Originally Posted by
iancao
Hi,
I wonder if you guys can help me with a statistics problem I´m facing :
Regarding football(soccer for americans), there´s a common view that referees tend to compensate teams for when they´re called for a pennalty kick. Supposedly, when a referee calls a penalty kick against a team they are more likely to call a penalty kick for them later in the game. I have data for penalty kicks and wish to run a statistical test to check for that hypothesis. I tought that, comparing the the likelyhood of a penalty being called for a team, after a penalty had been scored against it would be a good reasoning. But theres a problem: when a team has a penalty called against, some time has already gone by and so there´s less time for a penalty to be called and, if the probability of a penalty being called can be assigned as a liner distribution over time, this would be a bias for the statiscal test --as an example if a penalty is called when there are only 5 minutes left(againt the 90 minutes full game)it would obviously be less likely that another pennalty happens. I then tought about using a variable, pennaltys by minute that would fix this problem : I would create a series of : pennalty for with earlier pennalty against per hour: as an example if a pennalty is called againt a team when there are 10 minutes left for the game and then a pennalty is called for that team, my variable would be assigned a value of 6(6 pennaltys per hour).
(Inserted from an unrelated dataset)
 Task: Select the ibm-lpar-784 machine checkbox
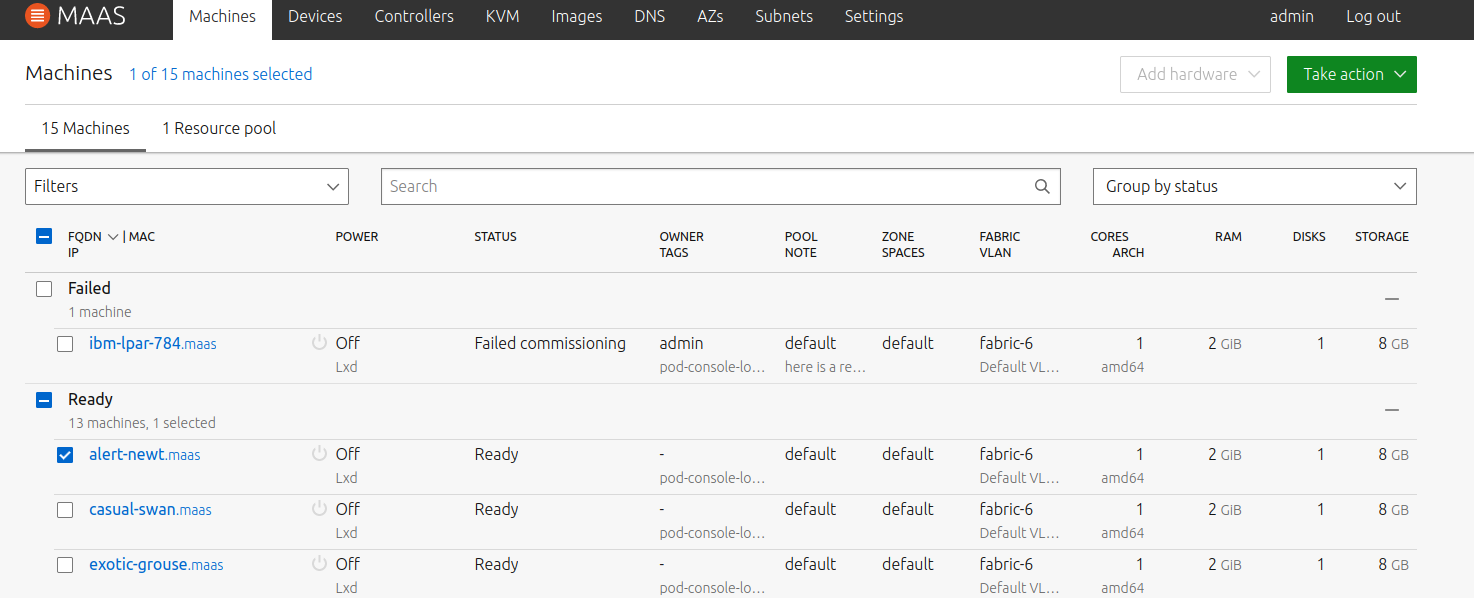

I´m not sure tough as how to compare this series with a series that would represent the average pennalty per game, I mean : whats the likelyhood of a pennalty to be called in a soccer game per hour? Shoul I create a series using the number of pennalty for game per minute and use an average ? If I do this, my sample for average game would contain thos with a pennalty for each side wich is my object of study an I think this would probably create a bias...
thank you very much